Every year, the American Library Association (ALA) recognizes young librarians as Emerging Leaders. Of just 50 librarians selected nationwide, two of this year’s leaders are School of Communication and Information (SC&I) alumni. Fobazi Ettarh MLIS ’14 and Melody Townley MLIS ’13 were selected for this honor.
Townley said, “Being chosen as an Emerging Leader was one of my dream professional goals and this was the fourth time I had applied for the program.” Townley says that applicants are rarely chosen on their first try.
According to the ALA website, Emerging Leaders are the best and brightest in the industry. The honor is open to any librarian with fewer than five years of experience working at the professional level.
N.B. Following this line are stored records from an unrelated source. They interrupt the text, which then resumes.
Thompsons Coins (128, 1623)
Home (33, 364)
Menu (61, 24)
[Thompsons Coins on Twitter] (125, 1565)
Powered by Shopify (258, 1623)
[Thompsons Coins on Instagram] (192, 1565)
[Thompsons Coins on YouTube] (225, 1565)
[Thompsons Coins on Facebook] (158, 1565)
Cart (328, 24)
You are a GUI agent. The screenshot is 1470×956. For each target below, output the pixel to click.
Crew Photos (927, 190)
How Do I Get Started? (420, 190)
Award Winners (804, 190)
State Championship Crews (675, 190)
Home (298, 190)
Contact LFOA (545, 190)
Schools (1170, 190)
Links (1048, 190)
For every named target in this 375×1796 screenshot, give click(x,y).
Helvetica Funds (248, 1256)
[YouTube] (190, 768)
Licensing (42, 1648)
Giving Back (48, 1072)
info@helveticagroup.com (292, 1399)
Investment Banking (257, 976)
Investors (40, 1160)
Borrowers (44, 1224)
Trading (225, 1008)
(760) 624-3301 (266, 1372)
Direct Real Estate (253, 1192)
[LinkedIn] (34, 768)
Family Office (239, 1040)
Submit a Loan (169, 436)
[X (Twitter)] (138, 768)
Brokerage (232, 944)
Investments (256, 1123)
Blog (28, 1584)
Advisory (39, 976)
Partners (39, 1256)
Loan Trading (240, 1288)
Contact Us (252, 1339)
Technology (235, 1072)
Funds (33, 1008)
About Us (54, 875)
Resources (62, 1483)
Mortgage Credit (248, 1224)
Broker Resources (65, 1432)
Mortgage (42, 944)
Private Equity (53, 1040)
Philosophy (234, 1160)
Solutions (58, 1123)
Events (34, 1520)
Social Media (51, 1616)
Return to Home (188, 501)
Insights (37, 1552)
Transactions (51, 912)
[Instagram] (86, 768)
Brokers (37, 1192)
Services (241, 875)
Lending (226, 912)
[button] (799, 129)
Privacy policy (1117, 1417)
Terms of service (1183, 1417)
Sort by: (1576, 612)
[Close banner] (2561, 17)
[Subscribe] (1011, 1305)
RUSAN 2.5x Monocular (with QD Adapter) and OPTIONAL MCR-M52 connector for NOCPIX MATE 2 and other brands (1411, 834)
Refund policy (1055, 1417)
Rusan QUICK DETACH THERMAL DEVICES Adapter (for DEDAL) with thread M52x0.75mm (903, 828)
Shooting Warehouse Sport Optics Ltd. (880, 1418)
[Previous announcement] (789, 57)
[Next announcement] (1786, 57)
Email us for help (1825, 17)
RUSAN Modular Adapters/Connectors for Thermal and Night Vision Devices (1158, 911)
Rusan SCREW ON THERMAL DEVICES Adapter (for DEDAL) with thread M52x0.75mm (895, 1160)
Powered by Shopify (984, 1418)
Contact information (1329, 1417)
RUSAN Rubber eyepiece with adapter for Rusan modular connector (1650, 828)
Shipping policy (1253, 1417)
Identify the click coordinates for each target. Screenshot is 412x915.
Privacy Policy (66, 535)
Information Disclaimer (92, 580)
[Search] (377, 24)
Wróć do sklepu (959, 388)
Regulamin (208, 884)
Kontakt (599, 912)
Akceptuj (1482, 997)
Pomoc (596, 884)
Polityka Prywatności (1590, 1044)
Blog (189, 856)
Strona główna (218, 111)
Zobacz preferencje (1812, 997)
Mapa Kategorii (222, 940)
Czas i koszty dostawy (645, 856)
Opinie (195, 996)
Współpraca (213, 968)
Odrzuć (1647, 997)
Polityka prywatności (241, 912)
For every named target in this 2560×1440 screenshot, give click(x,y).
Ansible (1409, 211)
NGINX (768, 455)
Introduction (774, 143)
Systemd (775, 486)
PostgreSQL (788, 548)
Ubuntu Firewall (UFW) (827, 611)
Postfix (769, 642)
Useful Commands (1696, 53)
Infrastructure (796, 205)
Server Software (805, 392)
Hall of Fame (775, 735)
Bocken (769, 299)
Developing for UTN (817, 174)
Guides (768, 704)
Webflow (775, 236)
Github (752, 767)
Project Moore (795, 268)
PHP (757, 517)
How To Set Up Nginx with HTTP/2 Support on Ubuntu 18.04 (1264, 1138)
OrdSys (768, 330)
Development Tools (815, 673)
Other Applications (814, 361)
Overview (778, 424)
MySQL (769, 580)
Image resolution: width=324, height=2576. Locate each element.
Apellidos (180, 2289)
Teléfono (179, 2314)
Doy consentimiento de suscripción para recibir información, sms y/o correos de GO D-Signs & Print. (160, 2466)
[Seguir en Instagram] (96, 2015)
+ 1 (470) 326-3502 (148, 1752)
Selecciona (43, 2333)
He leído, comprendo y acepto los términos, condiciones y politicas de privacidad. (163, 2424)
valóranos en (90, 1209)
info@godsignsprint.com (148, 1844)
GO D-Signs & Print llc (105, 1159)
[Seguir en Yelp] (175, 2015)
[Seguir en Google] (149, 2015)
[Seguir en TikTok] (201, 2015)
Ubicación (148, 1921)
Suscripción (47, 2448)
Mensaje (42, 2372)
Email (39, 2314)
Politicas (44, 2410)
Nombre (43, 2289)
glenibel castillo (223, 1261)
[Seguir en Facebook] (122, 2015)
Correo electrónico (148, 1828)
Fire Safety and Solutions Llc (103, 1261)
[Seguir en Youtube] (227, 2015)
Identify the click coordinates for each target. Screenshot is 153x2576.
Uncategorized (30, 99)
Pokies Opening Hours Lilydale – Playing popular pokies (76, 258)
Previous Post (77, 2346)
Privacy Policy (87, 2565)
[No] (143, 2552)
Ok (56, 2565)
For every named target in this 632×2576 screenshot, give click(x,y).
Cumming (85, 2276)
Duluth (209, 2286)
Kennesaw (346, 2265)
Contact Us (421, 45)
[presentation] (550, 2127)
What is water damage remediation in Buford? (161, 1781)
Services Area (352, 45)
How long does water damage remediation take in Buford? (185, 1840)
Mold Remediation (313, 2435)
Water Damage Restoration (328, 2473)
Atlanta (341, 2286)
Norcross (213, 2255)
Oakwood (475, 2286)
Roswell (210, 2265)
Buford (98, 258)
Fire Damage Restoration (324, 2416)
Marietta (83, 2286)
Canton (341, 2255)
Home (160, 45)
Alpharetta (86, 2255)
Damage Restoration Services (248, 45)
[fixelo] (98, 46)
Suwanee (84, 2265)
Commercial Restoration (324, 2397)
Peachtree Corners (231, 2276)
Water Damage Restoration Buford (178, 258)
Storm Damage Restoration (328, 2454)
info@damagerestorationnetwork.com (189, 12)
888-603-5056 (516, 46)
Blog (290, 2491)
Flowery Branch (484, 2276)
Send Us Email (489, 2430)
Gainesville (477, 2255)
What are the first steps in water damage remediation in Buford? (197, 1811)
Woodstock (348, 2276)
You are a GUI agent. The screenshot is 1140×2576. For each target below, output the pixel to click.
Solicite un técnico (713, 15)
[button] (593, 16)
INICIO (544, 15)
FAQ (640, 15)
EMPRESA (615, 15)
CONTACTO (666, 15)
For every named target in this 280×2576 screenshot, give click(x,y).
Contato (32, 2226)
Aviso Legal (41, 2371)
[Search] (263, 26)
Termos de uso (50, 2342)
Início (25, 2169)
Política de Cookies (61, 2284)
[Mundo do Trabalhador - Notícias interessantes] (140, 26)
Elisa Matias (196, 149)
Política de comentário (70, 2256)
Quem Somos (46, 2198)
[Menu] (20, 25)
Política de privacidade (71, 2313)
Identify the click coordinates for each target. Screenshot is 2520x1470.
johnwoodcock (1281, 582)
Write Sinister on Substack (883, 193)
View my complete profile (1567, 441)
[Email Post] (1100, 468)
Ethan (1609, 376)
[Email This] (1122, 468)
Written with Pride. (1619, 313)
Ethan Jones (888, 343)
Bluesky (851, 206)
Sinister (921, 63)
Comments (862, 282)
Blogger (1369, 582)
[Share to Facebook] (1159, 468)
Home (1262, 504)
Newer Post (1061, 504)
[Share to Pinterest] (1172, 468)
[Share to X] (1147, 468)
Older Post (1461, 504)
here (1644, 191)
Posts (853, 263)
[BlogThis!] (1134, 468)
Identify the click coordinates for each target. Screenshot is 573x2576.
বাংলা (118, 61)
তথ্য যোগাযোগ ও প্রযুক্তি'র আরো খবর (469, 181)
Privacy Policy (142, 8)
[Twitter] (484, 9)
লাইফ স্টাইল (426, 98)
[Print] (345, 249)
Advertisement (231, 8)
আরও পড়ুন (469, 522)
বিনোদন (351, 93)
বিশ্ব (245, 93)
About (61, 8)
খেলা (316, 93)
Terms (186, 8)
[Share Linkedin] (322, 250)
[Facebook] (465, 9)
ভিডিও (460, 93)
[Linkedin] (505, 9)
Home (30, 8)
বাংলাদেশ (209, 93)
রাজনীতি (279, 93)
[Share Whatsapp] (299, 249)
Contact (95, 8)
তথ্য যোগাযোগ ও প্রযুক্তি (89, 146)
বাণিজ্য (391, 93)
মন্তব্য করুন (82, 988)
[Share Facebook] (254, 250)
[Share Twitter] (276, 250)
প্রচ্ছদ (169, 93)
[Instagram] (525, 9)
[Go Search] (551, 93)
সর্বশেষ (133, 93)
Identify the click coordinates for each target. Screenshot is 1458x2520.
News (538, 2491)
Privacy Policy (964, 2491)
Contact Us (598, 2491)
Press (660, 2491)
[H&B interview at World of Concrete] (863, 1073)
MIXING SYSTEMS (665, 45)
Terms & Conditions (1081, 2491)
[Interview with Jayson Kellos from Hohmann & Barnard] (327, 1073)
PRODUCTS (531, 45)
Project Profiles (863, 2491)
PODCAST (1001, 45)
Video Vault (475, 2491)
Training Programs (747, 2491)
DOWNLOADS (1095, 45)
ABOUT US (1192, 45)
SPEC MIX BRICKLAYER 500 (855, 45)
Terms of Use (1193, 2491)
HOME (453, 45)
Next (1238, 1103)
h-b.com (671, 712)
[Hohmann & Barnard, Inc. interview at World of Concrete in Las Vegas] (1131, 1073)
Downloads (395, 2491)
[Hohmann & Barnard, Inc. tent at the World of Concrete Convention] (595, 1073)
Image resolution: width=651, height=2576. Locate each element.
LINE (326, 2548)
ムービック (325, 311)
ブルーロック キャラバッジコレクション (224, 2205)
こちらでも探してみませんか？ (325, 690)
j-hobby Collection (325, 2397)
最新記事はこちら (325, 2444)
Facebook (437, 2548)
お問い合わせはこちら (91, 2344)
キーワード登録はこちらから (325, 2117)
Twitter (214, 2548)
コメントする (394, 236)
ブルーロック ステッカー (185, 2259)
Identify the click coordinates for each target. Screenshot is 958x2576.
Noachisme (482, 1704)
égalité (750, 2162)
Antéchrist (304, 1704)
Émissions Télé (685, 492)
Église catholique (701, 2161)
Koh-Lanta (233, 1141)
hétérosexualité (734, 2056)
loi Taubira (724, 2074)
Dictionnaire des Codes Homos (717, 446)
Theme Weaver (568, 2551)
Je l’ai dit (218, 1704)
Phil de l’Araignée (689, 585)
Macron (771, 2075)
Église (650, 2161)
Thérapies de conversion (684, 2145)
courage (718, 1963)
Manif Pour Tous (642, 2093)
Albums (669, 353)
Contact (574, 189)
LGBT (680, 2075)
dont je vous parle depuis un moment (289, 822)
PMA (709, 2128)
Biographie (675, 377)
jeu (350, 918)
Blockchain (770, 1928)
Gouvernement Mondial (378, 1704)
As part of the Emerging Leaders program, Townley and Ettarh gain access to leadership, project-planning and network opportunities.
Additionally, they participated in group projects at the ALA Midwinter Meeting. Ettarh’s group worked on the “Gay, Lesbian, Bisexual and Transgender Roundtable Archive.” This project worked to preserve libraries as places of intellectual freedom for all. Townley’s group worked on the “Transforming School Librarians into Advocates with AASL’s ESSA Workshop.”
Townley explains, “The American Association of School Librarians (AASL) had created a workshop about the Every Student Succeeds Act (ESSA). That is the latest legislation in school libraries… It highly recommends school librarians and uses language that directly references libraries and school librarians - but it stops just short of specifically requiring school librarians. So, AASL held a workshop, one in each state, to help school librarians understand what ESSA was, what the language said, and how they could advocate for themselves and their programs to receive funding at the district and state levels.”
Both Townley and Ettarh were sponsored for this award by groups their projects worked with. Townely was sponsored by the AASL. Ettarh was sponsored by the ALA Gay, Lesbian, Bisexual and Transgender Round Table. Their sponsorship meant financial support in attending ALA meetings and conferences.
Although Townley and Ettarh were not in the same concentration, they crossed paths at SC&I in the Library and Information Science Student Association (LISSA). Townley served as LISSA co-president for a term, and Ettarh served as LISSA secretary.
Townley said, “When I graduated the MLIS program, I was offered a job the day after graduation. And that job definitely gave me a pool of experiences to draw from to use both in my Emerging Leaders application and in my work as an Emerging Leader. So, the MLIS program absolutely prepared me for success in my role as an Emerging Leader.”